Two planes (personal and firm) separated by a PR-model review gate. Every fact traces to a source, a reviewer, and a rationale. Nothing lands on firm-plane memory without an explicit human decision.

Where to start

For Read
The thesis and who it's for docs/VISION.md
The shipped architecture + module walkthrough docs/ARCHITECTURE.md
Every Pydantic model, predicate, tier in one place docs/ABSTRACTIONS.md
How we measure whether the system is right docs/EVALS.md
Load-bearing decisions with rationale docs/adr/
Operator recipes (hot-cache hooks, Bases dashboard) docs/recipes/
How agents should navigate this repo docs/AGENTS.md
Per-step chronology BUILD_LOG.md

Quickstart

git clone https://github.com/SvenWell/memory-mission.git
cd memory-mission

python3 -m venv .venv && source .venv/bin/activate
pip install -e '.[dev]'

make check          # ruff + format + mypy --strict + 903 tests
python -m memory_mission info

A working slice you can run today (in-memory, no external services):

from pathlib import Path
from memory_mission.memory import HashEmbedder, InMemoryEngine, new_page
from memory_mission.observability import observability_scope

with observability_scope(observability_root=Path("./.observability"),
                         firm_id="acme"):
    engine = InMemoryEngine(embedder=HashEmbedder())
    engine.put_page(
        new_page(
            slug="sarah-chen", title="Sarah Chen", domain="people",
            compiled_truth="CEO of [[acme-corp]]. Direct, numbers-heavy.",
        ),
        plane="firm",
    )
    hits = engine.query("CEO of acme")
    # Each query writes a RetrievalEvent to .observability/<firm>/events.jsonl

End-to-end with the full stack (connectors → extract → review → promote → meeting-prep):

from memory_mission.synthesis import compile_agent_context

# Assuming a populated KG + identity resolver (see ARCHITECTURE.md for setup)
context = compile_agent_context(
    role="meeting-prep",
    task="Prep the Q3 review with Acme Corp",
    attendees=["p_alice_abc123"],
    kg=kg,
    engine=engine,
    identity_resolver=resolver,
    plane="firm",
    tier_floor="policy",          # only authoritative doctrine + policy
)
briefing = context.render()       # markdown for the host-agent LLM

What shipped

V1 complete + Step 18 MCP surface shipped + MemPalace personal substrate adopted + P2 capability-based connector manifest + venture-pack (Calendar + Affinity + Outlook + OneDrive/SharePoint + Attio + Notion + Slack) + P7-A venture overlay (constitution + page templates + lifecycle predicate vocabulary + 3 workflow skills). 18 build steps + six-move polish pass + a three-reviewer security-response pass (21 fixes across B1-B28). 837 tests passing, mypy --strict clean on 80 source files.
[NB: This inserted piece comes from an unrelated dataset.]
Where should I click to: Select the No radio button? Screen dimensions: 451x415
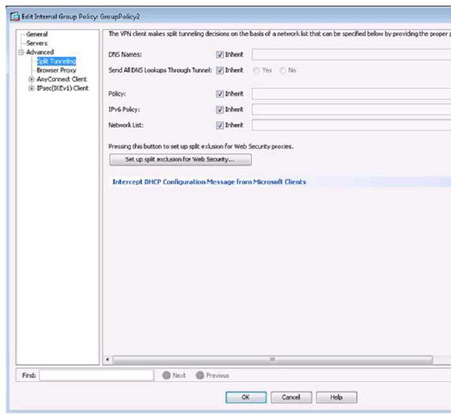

P0–P2 merged to main at 3749034.

Layer What you can do today
Foundations Append-only observability log per firm; checkpointed durable execution with resume-on-crash; PII-redacted middleware around every LLM call
Connectors Connector Protocol + invoke() harness. Composio-backed adapters (SDK stub; host wires the client) for Gmail, Outlook, Google Calendar, Granola, Google Drive, OneDrive/SharePoint, Affinity, Attio, Notion, Slack — 10 apps across 6 capability roles (email / calendar / transcript / document / workspace / chat). Per-firm firm/systems.yaml binds roles → apps; envelope helpers normalize each app's raw payload to NormalizedSourceItem with fail-closed visibility mapping (ADR-0007 + ADR-0011)
Memory Compiled-truth + timeline page format (Obsidian-compatible); SQLite temporal knowledge graph with Bayesian corroboration (Noisy-OR, 0.99 cap); hybrid search (RRF + cosine + compiled-truth boost); tier-aware authority hierarchy; read-only SQL surface for ad-hoc queries
Identity IdentityResolver Protocol + SQLite-backed local resolver; stable p_<id> / o_<id> across email / LinkedIn / Twitter / phone; merge_entities with reviewer gate
Extraction Six-bucket ExtractedFact Pydantic union with mandatory support-quote; EXTRACTION_PROMPT markdown template; ingest-time canonicalization to stable IDs; zero LLM-SDK imports in-repo
Permissions Per-firm Policy with scopes + employees; can_read + can_propose with no-escalation; read-path enforcement inside BrainEngine
Promotion Proposal + ProposalStore; create_proposal / promote / reject / reopen with required rationale; coherence check emits structured warnings; opt-in constitutional mode blocks on contradictions
Federated Cross-employee pattern detector with distinct-source-file independence check; stages firm-plane proposals from N≥3 employees' personal planes
Synthesis compile_agent_context(role, task, attendees, ...) returns a structured AgentContext package; Tolaria Neighborhood-mode shape; Obsidian [!contradiction] callouts on rendered pages
MCP surface FastMCP server (memory-mission/v1, 14 tools: 8 read + 6 write). One process per employee. Per-firm mcp_clients.yaml manifest with NFKC + dup-key + symlink rejection. Every mutating tool opens an observability_scope — audit trail coverage complete over MCP, not just over Python API
Scope enforcement Fail-closed when no policy configured. viewer_scopes filter on KG triples. can_propose no-escalation on create_proposal. Scope column on every triple; pre-flight scope scan in _apply_facts so scope mismatches never leave partial KG writes. WAL + busy_timeout on all per-firm SQLite DBs
Skills 14 shipped. Personal-source backfills (employee plane): backfill-gmail, backfill-outlook, backfill-granola, backfill-calendar. Firm-source backfills (firm plane, admin-run): backfill-firm-artefacts (Drive), backfill-onedrive (OneDrive + SharePoint), backfill-affinity, backfill-attio, backfill-notion. Mixed-plane (per-message split via helper override): backfill-slack. Workflow: extract-from-staging, review-proposals, detect-firm-candidates, meeting-prep

Full per-step chronology in BUILD_LOG.md.

How it composes

Each layer reads from the one below without rewriting it.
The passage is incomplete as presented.